Gaia
Chapter 7, The Range
part I, installment 1
by Tala Bar
Gaia began in issue 88.
Chapter 6 concluded in issue 110.
I
Dar woke up with a sense of amazement. She’d half expected it to happen, but she’d thought she would sleep with Nunez first. She looked with wonder at the young man who was still holding her tight in his strong arms, remembering they had gone to sleep first with him held by her. She could not see his face, which was buried between her breasts, but his dark-brown skin seemed glowing, not the ash-gray it had been before. Then he moved, and she felt his fingers moving lightly over her face.

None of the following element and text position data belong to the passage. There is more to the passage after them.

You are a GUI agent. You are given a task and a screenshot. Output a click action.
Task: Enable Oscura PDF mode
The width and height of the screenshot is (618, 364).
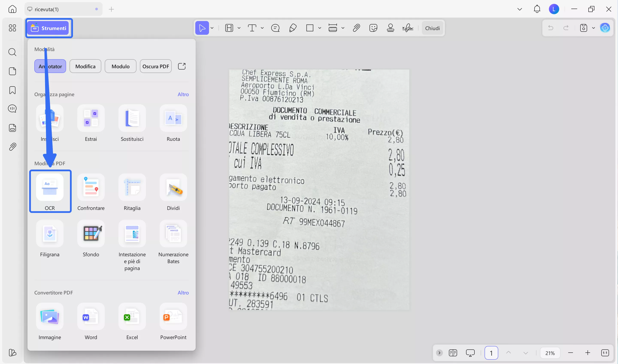(x=155, y=66)
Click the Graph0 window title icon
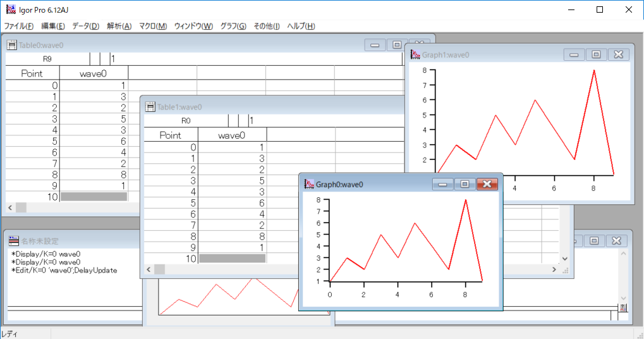This screenshot has width=644, height=339. [x=309, y=184]
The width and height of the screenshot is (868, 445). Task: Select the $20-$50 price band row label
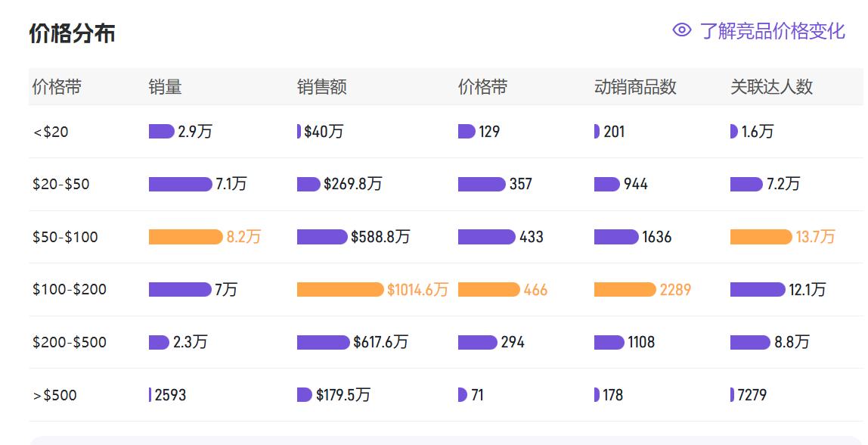[x=61, y=185]
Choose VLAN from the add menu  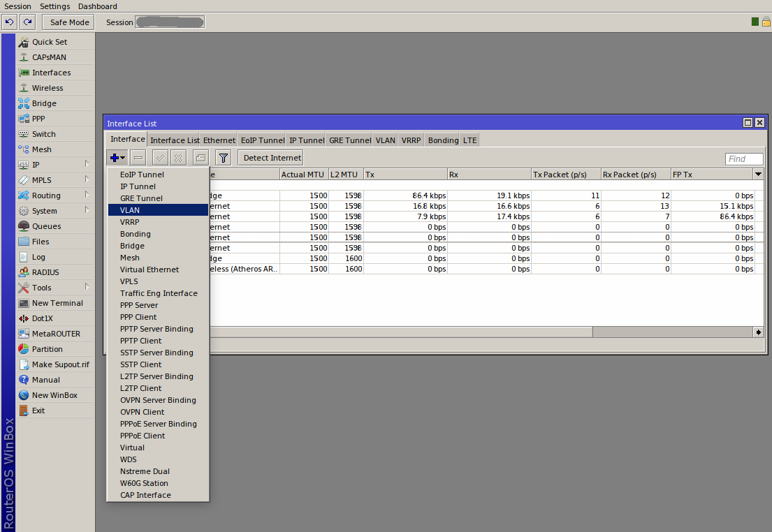[x=130, y=210]
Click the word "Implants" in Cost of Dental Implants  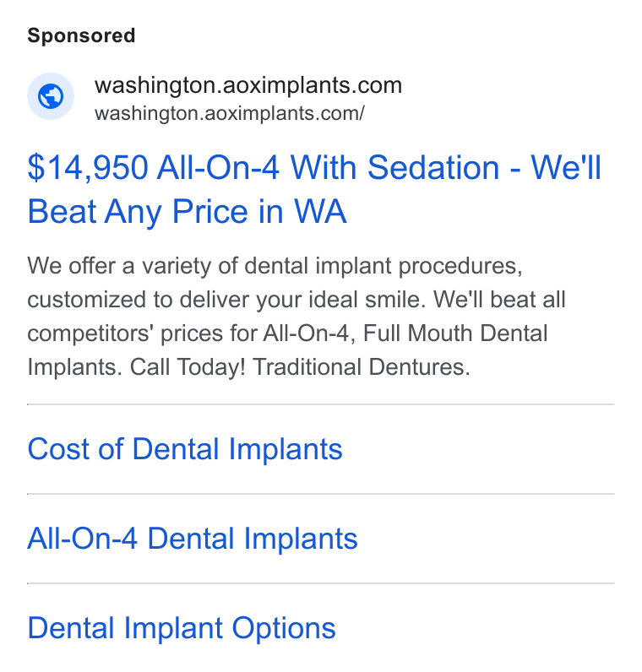[286, 449]

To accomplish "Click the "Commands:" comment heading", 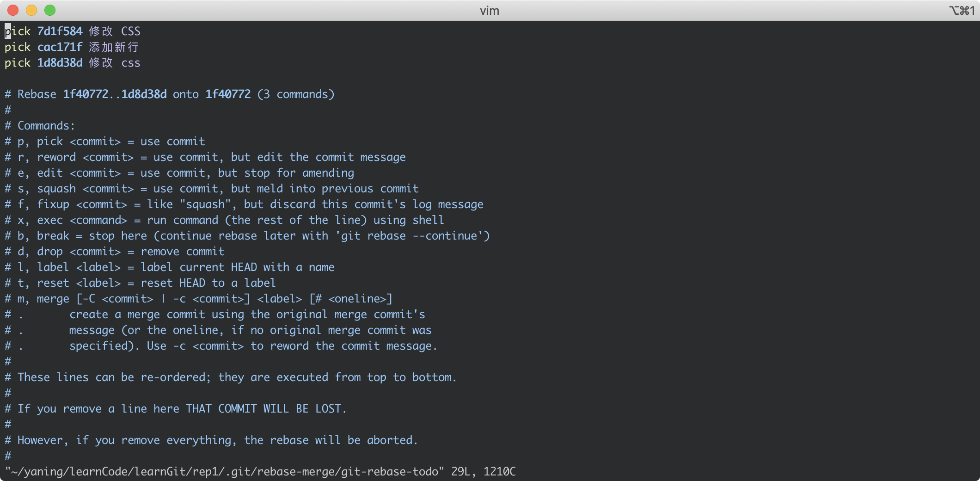I will (46, 126).
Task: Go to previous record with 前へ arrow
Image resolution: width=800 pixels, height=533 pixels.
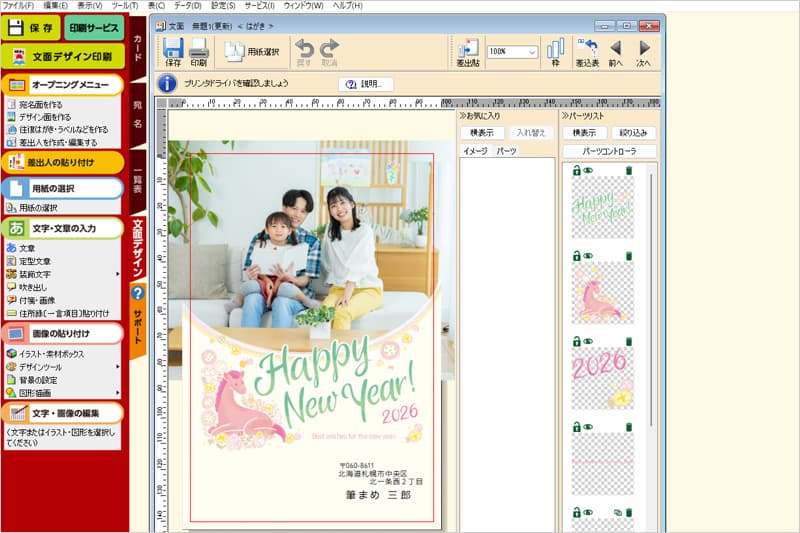Action: tap(615, 52)
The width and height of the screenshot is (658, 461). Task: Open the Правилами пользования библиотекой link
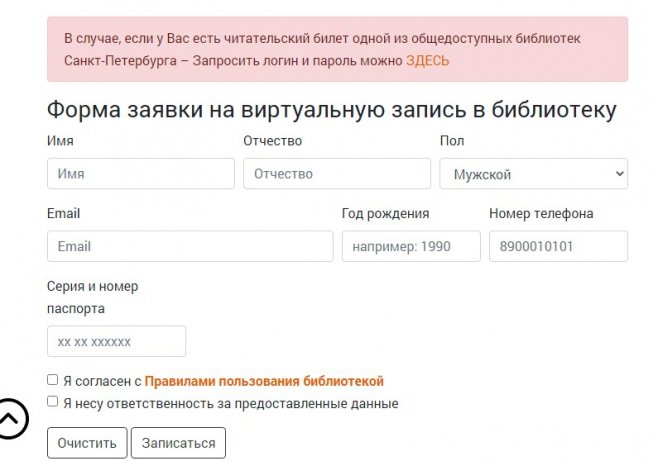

“You are really a very beautiful woman, Dar,” he said softly, his face hovering over hers. His previously tense features had relaxed, and his dark eyes were shining.
She smiled, bent his head down to hers and kissed his lips. “I may not be as old as I thought I was,” she said lightly. “How do you feel?”
“I feel fine,” he said, laughing.
Last night’s exertion seemed to have injected new energy into his wasted body. He jumped on his feet and stretched. Dar followed the silhouette of his young body on the background of the cave’s opening. It was still raining, and she was happy to stay where she was for a while.
She noticed Nim and Nunez busy over the fire at the back of the cave, and immediately felt a cramp in her empty stomach.
“Breakfast will be ready in a minute,” Nim called in a cheerful voice; Dar was glad to notice the girl was feeling like herself again. “You can wash in the rain, Dar; that’s where we got the water, too, the water is so clear and fresh!”
Dar, throwing the blanket off her, followed her advice and found she was right about the freshness, although the water was also cold and she hurried back in to dry herself. Zik had been doing the same, then shyly approached the fire. As close as he gotten to the physician, the others were still relative strangers; some leftover emotions from the orphanage had made him still unsure of their attitude toward him.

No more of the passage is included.